GOAL: Please rewrite all of the records below with "sidebar" swapped for "side panel" and everything else left the same.

########

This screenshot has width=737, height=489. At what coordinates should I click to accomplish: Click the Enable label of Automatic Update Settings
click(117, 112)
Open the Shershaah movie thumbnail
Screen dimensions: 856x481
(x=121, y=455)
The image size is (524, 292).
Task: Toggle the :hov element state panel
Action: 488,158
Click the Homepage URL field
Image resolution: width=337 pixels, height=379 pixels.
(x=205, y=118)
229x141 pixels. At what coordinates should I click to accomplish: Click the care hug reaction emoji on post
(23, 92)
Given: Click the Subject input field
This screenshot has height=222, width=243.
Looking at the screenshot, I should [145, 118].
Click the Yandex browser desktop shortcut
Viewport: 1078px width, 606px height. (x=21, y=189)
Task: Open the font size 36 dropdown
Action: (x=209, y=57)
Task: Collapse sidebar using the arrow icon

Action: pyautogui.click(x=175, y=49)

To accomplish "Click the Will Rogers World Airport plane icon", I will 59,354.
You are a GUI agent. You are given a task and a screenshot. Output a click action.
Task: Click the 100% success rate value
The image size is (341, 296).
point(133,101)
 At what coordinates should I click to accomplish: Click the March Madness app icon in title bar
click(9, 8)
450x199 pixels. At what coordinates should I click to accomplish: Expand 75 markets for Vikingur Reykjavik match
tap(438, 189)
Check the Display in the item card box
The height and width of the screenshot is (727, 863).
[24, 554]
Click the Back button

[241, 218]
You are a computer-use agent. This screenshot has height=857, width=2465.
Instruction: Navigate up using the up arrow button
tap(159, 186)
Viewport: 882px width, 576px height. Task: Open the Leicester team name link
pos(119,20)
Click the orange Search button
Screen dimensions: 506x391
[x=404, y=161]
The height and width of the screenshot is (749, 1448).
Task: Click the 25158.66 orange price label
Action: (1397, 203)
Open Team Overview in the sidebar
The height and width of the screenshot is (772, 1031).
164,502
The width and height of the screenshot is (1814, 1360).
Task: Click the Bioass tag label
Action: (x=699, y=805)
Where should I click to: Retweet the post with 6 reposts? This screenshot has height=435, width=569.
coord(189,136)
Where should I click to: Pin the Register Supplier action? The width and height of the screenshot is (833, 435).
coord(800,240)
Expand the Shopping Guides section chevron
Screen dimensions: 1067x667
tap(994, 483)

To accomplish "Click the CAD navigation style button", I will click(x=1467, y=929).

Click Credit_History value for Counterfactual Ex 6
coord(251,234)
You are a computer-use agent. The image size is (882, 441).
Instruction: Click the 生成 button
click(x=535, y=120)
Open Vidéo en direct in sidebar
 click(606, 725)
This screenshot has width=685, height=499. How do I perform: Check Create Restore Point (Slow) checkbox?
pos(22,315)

########

WRITTEN SOLUTION:
This screenshot has width=737, height=489. At what coordinates should I click to accomplish: Click the Enable label of Automatic Update Settings
click(117, 112)
Open the Shershaah movie thumbnail
Screen dimensions: 856x481
(x=121, y=455)
The image size is (524, 292).
Task: Toggle the :hov element state panel
Action: 488,158
Click the Homepage URL field
Image resolution: width=337 pixels, height=379 pixels.
(x=205, y=118)
229x141 pixels. At what coordinates should I click to accomplish: Click the care hug reaction emoji on post
(23, 92)
Given: Click the Subject input field
This screenshot has height=222, width=243.
Looking at the screenshot, I should [145, 118].
Click the Yandex browser desktop shortcut
Viewport: 1078px width, 606px height. (x=21, y=189)
Task: Open the font size 36 dropdown
Action: (x=209, y=57)
Task: Collapse side panel using the arrow icon

Action: pyautogui.click(x=175, y=49)

To accomplish "Click the Will Rogers World Airport plane icon", I will 59,354.
You are a GUI agent. You are given a task and a screenshot. Output a click action.
Task: Click the 100% success rate value
The image size is (341, 296).
point(133,101)
 At what coordinates should I click to accomplish: Click the March Madness app icon in title bar
click(9, 8)
450x199 pixels. At what coordinates should I click to accomplish: Expand 75 markets for Vikingur Reykjavik match
tap(438, 189)
Check the Display in the item card box
The height and width of the screenshot is (727, 863).
[24, 554]
Click the Back button

[241, 218]
You are a computer-use agent. This screenshot has height=857, width=2465.
Instruction: Navigate up using the up arrow button
tap(159, 186)
Viewport: 882px width, 576px height. Task: Open the Leicester team name link
pos(119,20)
Click the orange Search button
Screen dimensions: 506x391
[x=404, y=161]
The height and width of the screenshot is (749, 1448).
Task: Click the 25158.66 orange price label
Action: (1397, 203)
Open Team Overview in the side panel
The height and width of the screenshot is (772, 1031).
164,502
The width and height of the screenshot is (1814, 1360).
Task: Click the Bioass tag label
Action: (x=699, y=805)
Where should I click to: Retweet the post with 6 reposts? This screenshot has height=435, width=569.
coord(189,136)
Where should I click to: Pin the Register Supplier action? The width and height of the screenshot is (833, 435).
coord(800,240)
Expand the Shopping Guides section chevron
Screen dimensions: 1067x667
tap(994, 483)

To accomplish "Click the CAD navigation style button", I will click(x=1467, y=929).

Click Credit_History value for Counterfactual Ex 6
coord(251,234)
You are a computer-use agent. The image size is (882, 441).
Instruction: Click the 生成 button
click(x=535, y=120)
Open Vidéo en direct in side panel
 click(606, 725)
This screenshot has width=685, height=499. How do I perform: Check Create Restore Point (Slow) checkbox?
pos(22,315)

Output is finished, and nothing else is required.